- [WHAT YOU WILL DO]:
Rewrite the records below, replacing every "CKAN" with "Portal" and changing nothing else. Leave the pictures out of the answer.
[start]
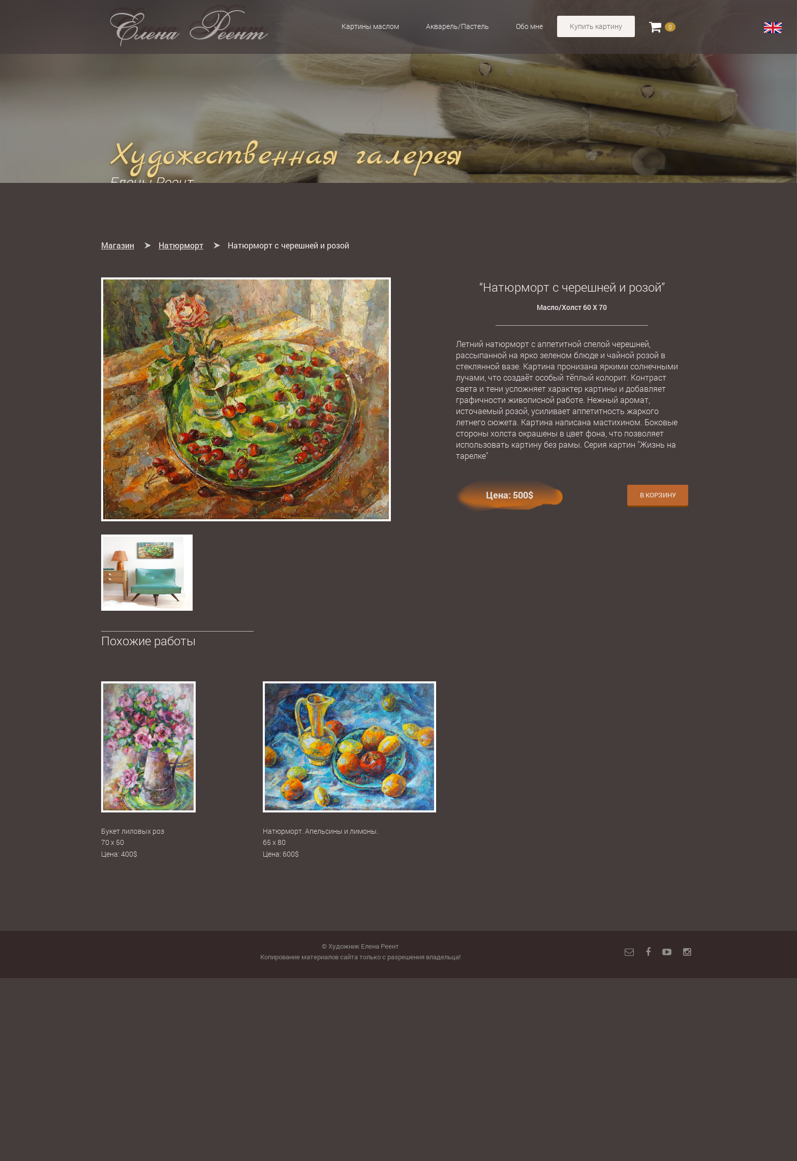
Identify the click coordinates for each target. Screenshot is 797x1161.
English (773, 28)
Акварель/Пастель (457, 26)
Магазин (117, 428)
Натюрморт (181, 428)
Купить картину (596, 26)
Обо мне (529, 26)
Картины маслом (370, 26)
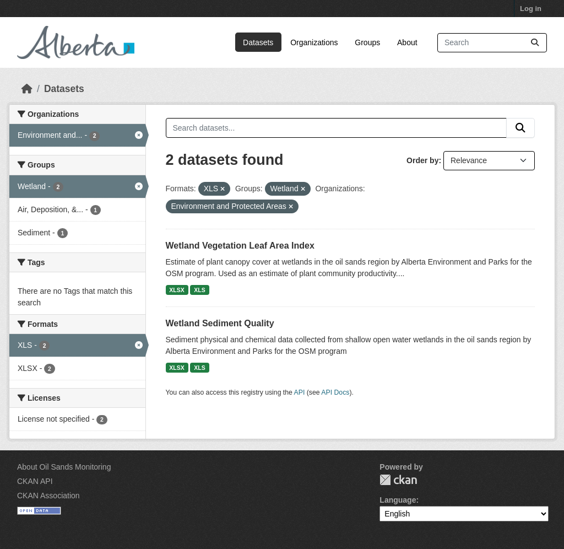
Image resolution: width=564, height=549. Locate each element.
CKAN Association (48, 495)
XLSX (176, 290)
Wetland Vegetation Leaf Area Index (240, 245)
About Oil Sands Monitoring (64, 466)
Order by (422, 160)
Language (397, 500)
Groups (367, 42)
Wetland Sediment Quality (220, 323)
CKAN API (35, 481)
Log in (530, 8)
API (299, 392)
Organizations (314, 42)
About (407, 42)
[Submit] (535, 42)
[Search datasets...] (492, 42)
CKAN (398, 480)
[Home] (26, 88)
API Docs (335, 392)
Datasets (258, 42)
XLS (199, 290)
[end]
- [SOLUTION FOR THIS PROBLEM]:
Identify the click coordinates for each target. Screenshot is 797x1161.
English (773, 28)
Акварель/Пастель (457, 26)
Магазин (117, 428)
Натюрморт (181, 428)
Купить картину (596, 26)
Обо мне (529, 26)
Картины маслом (370, 26)
Image resolution: width=564, height=549. Locate each element.
Portal Association (48, 495)
XLSX (176, 290)
Wetland Vegetation Leaf Area Index (240, 245)
About Oil Sands Monitoring (64, 466)
Order by (422, 160)
Language (397, 500)
Groups (367, 42)
Wetland Sediment Quality (220, 323)
Portal API (35, 481)
Log in (530, 8)
API (299, 392)
Organizations (314, 42)
About (407, 42)
[Submit] (535, 42)
[Search datasets...] (492, 42)
Portal (398, 480)
[Home] (26, 88)
API Docs (335, 392)
Datasets (258, 42)
XLS (199, 290)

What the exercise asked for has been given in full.